1. Using arrays of uninitialized objects. Keep in mind when using arrays with objects it can be a very dangerous strategy because you’re circumventing Rust’s lifetime checks.
2. Using an allocator that is tuned for your application’s access memory profile.
3. Investigate `arena::Arena` and `arena::TypedArena`. These allow objects to be created on the fly, but `alloc()` and `free()` are only called when the arena is created and destroyed.

# Virtual Memory

### Terminology Related To Virtual Memory

1. Page: A fixed-size block of words of real memory. Typically 4 KB in size for 64-bit operating systems.
2. Word: Any type that is size of a pointer.

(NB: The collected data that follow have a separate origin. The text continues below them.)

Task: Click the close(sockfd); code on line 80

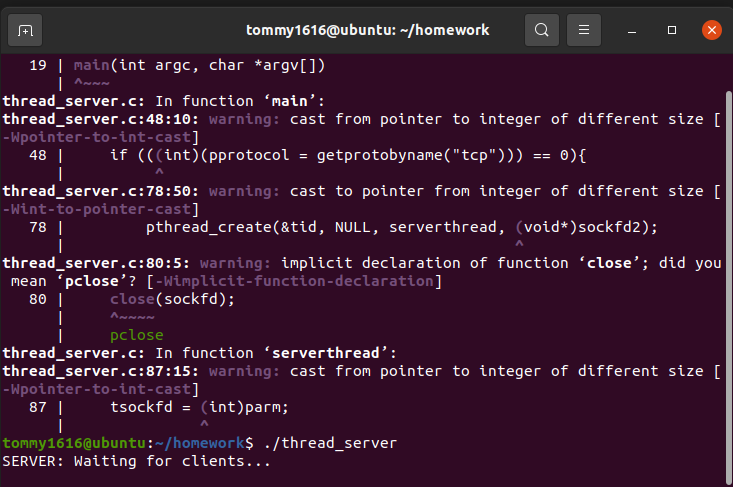Action: click(x=172, y=299)
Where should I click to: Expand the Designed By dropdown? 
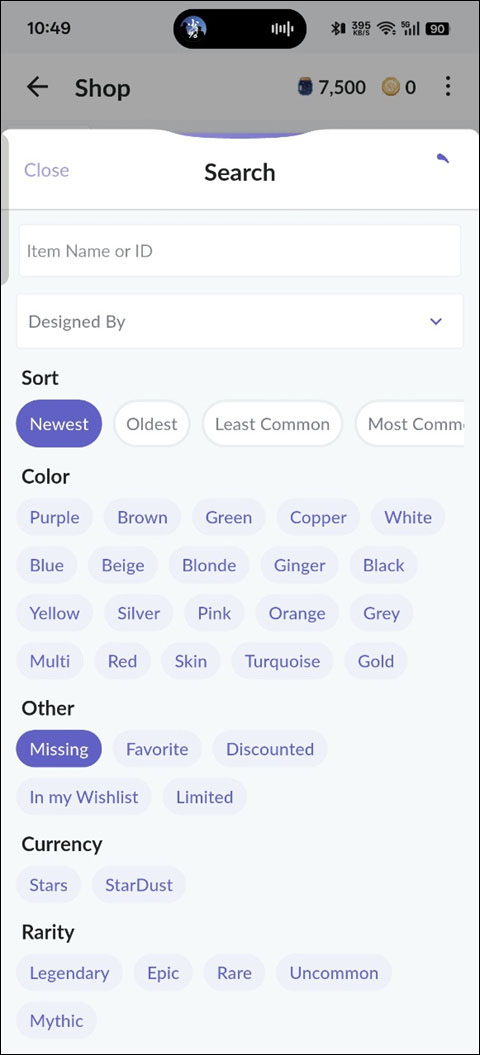pos(240,322)
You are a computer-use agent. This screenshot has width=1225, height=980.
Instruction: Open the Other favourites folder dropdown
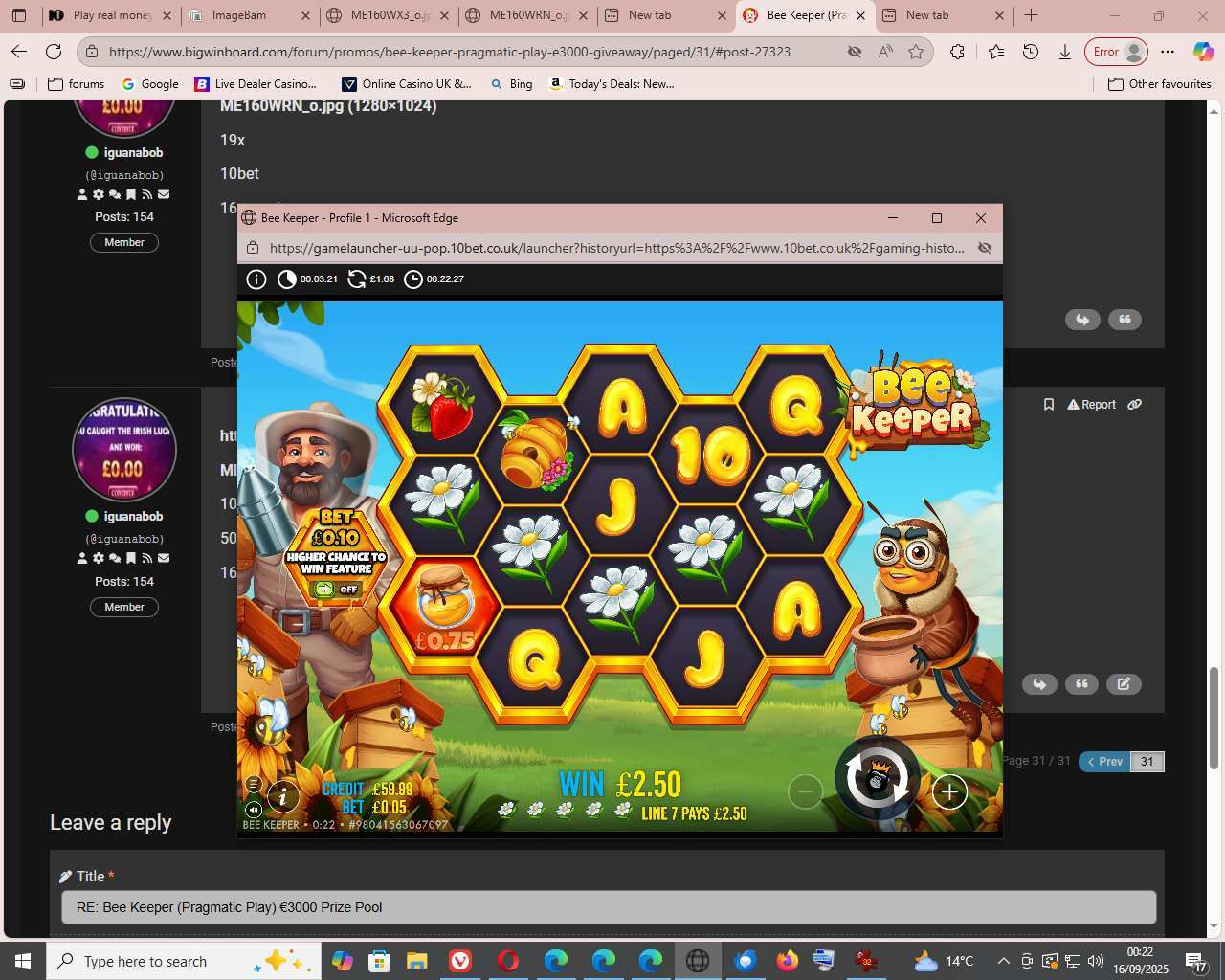coord(1159,84)
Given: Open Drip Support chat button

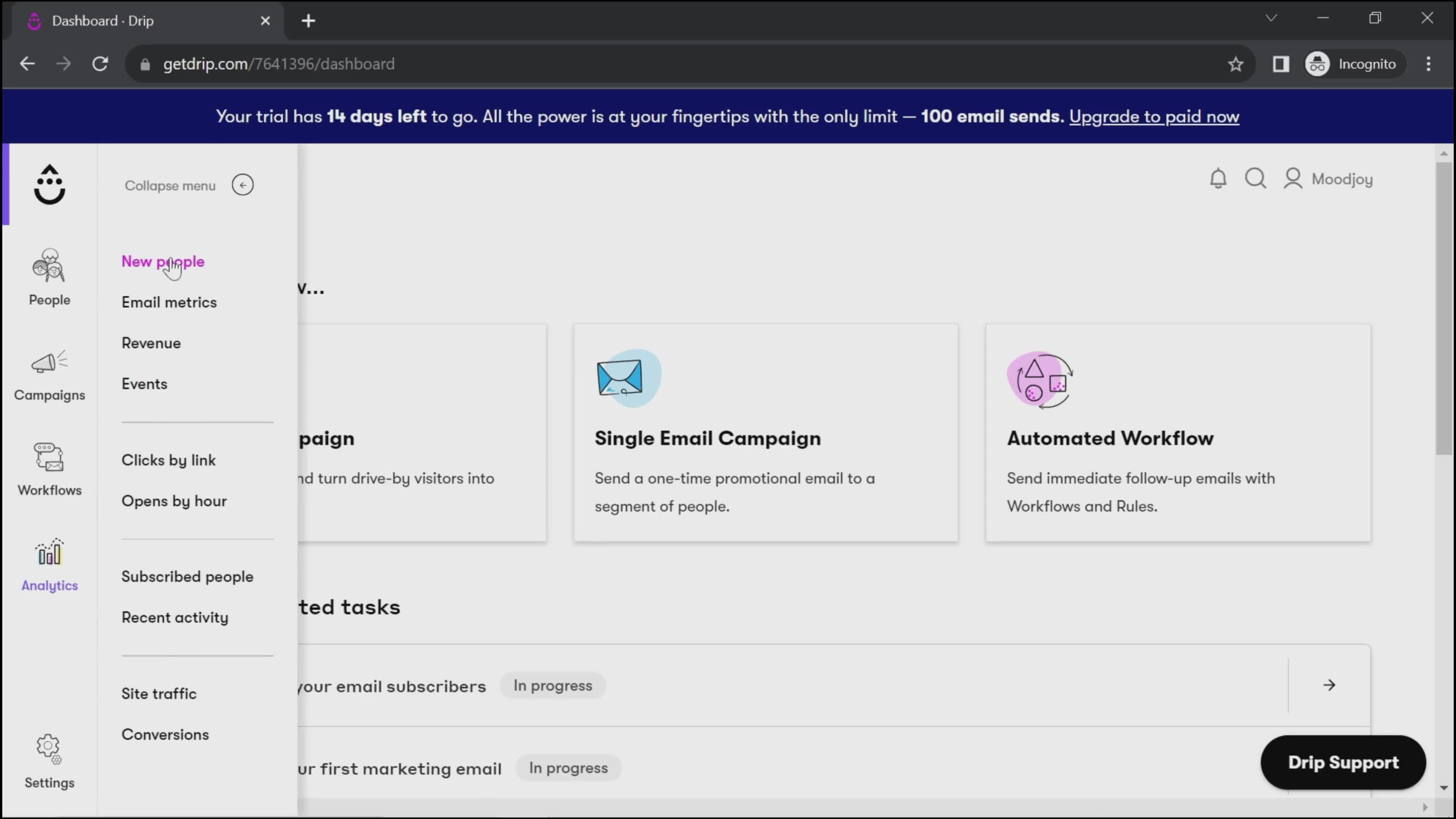Looking at the screenshot, I should click(x=1343, y=762).
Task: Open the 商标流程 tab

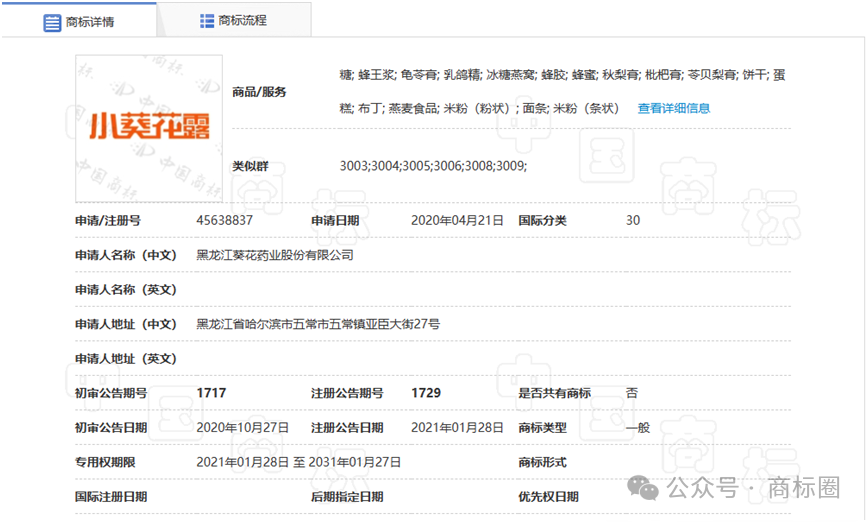Action: [x=242, y=21]
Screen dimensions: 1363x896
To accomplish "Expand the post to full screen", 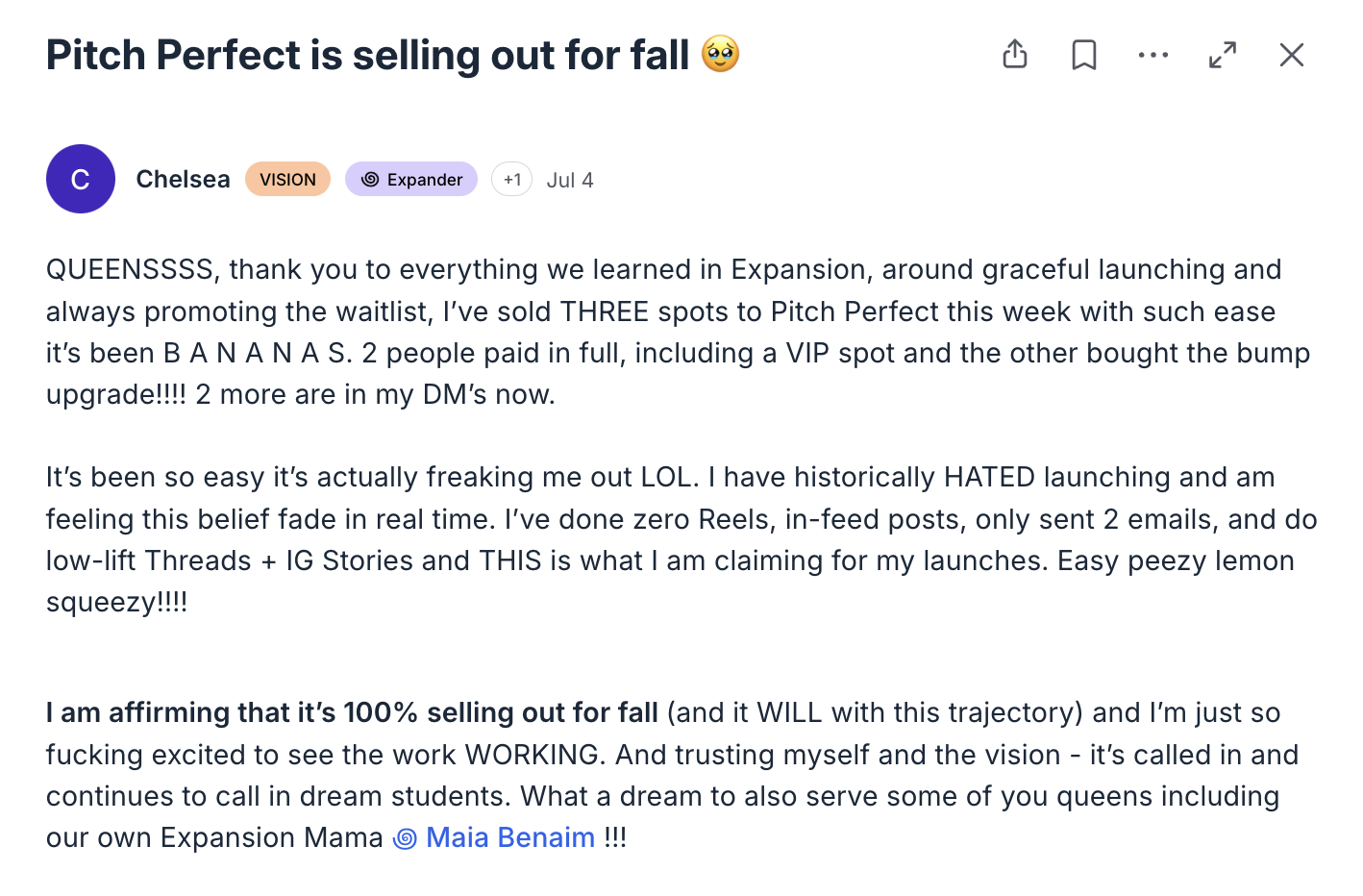I will 1223,55.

This corresponds to the width of the CPU’s registers. In Rust, `usize` and `isize` are word-length types.
3. Page fault: An error raised by the CPU when a valid memory address is requested that is not currently in physical RAM.This signals to the OS that at least one page must be swapped back into memory.
4. Swapping: Migrating a page of memory stored temporarily on disk from main memory upon request.
5. Virtual memory: The program’s view of its memory. All data accessible to a program is provided in its address space by the OS.
6. Real memory: The operating system’s view of the physical memory available on the system. 
7. Page table: The data structure maintained by the OS to manage translating from virtual to real memory.
8. Segment: A block within virtual memory. Virtual memory is divided into blocks to minimize the space required to translate between virtual and physical addresses.
9. Segmentation fault: An error raised by the CPU when an illegal memory address is requested.
10. MMU: A component of the CPU that manages memory address translation. Maintains a cache of recently translated addresses (called the TLB), which stands for the translation lookaside buffer, although that terminology has fallen from fashion.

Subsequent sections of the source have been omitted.